Material provided below:
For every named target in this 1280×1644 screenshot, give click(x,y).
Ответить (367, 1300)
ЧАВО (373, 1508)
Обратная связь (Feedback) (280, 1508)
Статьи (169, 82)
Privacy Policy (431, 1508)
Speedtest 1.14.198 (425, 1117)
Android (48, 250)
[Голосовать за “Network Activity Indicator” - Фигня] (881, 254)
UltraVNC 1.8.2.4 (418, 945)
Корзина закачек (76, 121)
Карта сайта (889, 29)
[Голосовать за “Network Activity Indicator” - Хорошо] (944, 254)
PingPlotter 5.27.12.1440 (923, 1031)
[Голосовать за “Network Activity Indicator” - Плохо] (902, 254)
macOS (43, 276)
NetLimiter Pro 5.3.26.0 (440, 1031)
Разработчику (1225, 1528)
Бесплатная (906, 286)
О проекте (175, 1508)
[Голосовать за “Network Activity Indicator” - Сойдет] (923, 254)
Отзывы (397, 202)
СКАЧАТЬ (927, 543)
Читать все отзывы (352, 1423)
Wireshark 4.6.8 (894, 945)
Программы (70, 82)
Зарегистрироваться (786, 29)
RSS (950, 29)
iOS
End of Material provided.
== Exercise objective ==
Nothing should appear in the answer except the lines above from the line with "ЧАВО (373, 1508)" through the line with "UltraVNC 1.8.2.4 (418, 945)", both included, written out exactly.

== Response area ==
ЧАВО (373, 1508)
Обратная связь (Feedback) (280, 1508)
Статьи (169, 82)
Privacy Policy (431, 1508)
Speedtest 1.14.198 (425, 1117)
Android (48, 250)
[Голосовать за “Network Activity Indicator” - Фигня] (881, 254)
UltraVNC 1.8.2.4 (418, 945)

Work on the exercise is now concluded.